My dream of language acquisition and sharing my love of language and culture is no longer a dream deferred. *Love the Language You’re In*
What makes the characters so difficult to remember? Why do Japanese have two readings for Kanji? What are keys to memorization? This blog does not attempt to teach linguistics nor the elements for learning the Kanji (this can be done in your own self-study) , but in my experience (with learning Mandarin Chinese and Japanese), I have tracked a few tips: spending time looking at the characters is the first step to becoming comfortable with what we see!

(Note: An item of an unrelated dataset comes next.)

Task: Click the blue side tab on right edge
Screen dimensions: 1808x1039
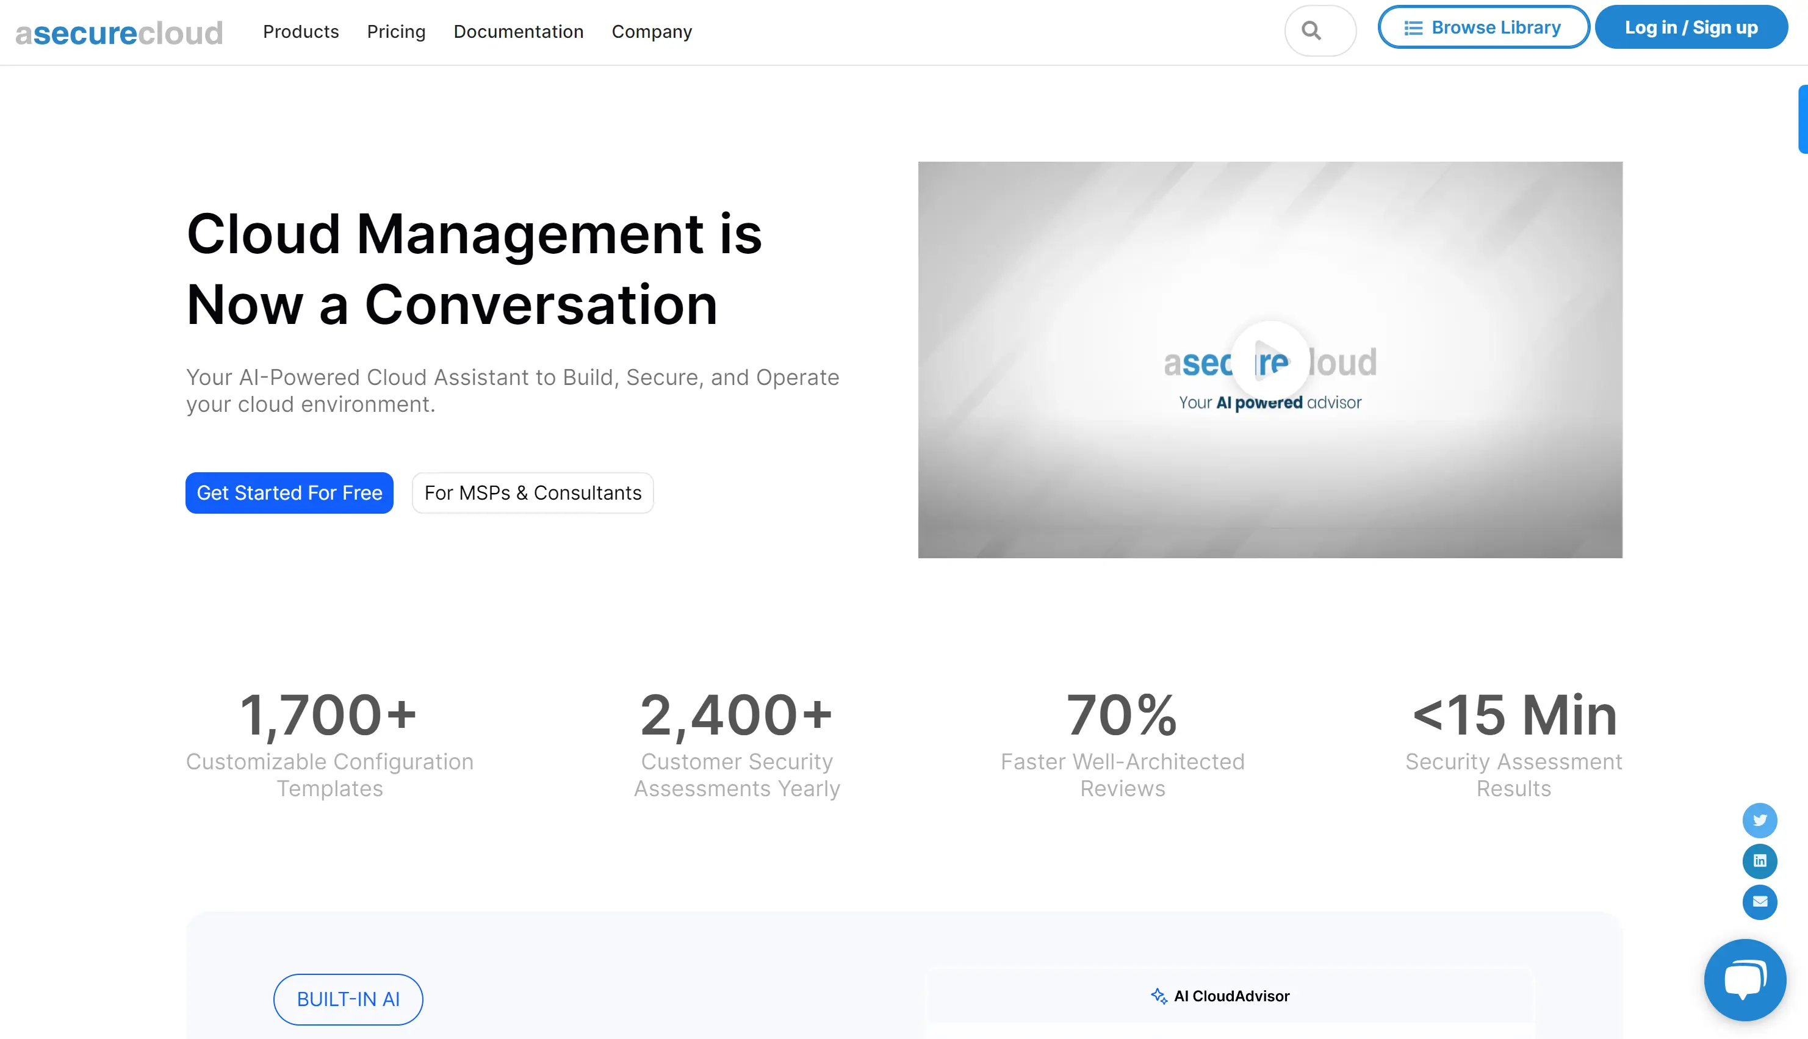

That feeling of discomfort with foreign writings and sounds, letters, script is no doubt the same feelings that we get in the presence of those (characters or persons) most unlike ourselves, linguistically and culturally.
Learning Kanji or any other non-alphabetic, non-Western writing system is like making new friends.. from a different culture. We size them up first, their appearance, hair, features phenotypes/genotypes, speech, sound or what they portray in character. Is this right? I think that the more we look, listen, and pay attention, the more familiar we become with the unfamiliar. Thus, the less uncomfortable we feel learning Kanji…. and characters!
Dare to look, breathe, read.
Kanji are Japanese characters (adopted from the Chinese writing, called Hanyu (in the early 7th century,) literally meaning Han Characters https://www.japan-guide.com. Laying to rest formal linguistic words, like orthography, logographic, let’s simply agree that as English-speakers, non-alphabetic characters seem very scary!
Clifford Black, https://redpilltraining.ning.com/profile/CliffordBlack, a former mentor, and I refer to as, a Super Educator par excellence, introduced me to the concept of “taking a picture” with my eyes at a time when I was struggling with Kanji. This is among the many tips and tricks for learning how to learn that he proposes to learners of various subjects. It’s been helpful in remembering the Kanji.